**Information shown:**
-----
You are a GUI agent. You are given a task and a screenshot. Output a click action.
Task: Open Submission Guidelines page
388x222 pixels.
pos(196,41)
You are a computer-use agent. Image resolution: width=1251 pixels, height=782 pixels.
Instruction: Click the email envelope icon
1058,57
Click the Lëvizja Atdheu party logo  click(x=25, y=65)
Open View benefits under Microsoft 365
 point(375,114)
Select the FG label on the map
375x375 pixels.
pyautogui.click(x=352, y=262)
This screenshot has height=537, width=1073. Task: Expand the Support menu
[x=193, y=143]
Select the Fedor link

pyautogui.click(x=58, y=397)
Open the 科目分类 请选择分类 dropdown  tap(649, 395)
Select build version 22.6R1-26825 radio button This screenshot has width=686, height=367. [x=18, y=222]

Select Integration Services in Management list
-----
"Task: Open Submission Guidelines page" marks the first line to print; reproduce that line and every line after it through the end of the listing above.

**Response to this task:**
Task: Open Submission Guidelines page
388x222 pixels.
pos(196,41)
You are a computer-use agent. Image resolution: width=1251 pixels, height=782 pixels.
Instruction: Click the email envelope icon
1058,57
Click the Lëvizja Atdheu party logo  click(x=25, y=65)
Open View benefits under Microsoft 365
 point(375,114)
Select the FG label on the map
375x375 pixels.
pyautogui.click(x=352, y=262)
This screenshot has height=537, width=1073. Task: Expand the Support menu
[x=193, y=143]
Select the Fedor link

pyautogui.click(x=58, y=397)
Open the 科目分类 请选择分类 dropdown  tap(649, 395)
Select build version 22.6R1-26825 radio button This screenshot has width=686, height=367. [x=18, y=222]

Select Integration Services in Management list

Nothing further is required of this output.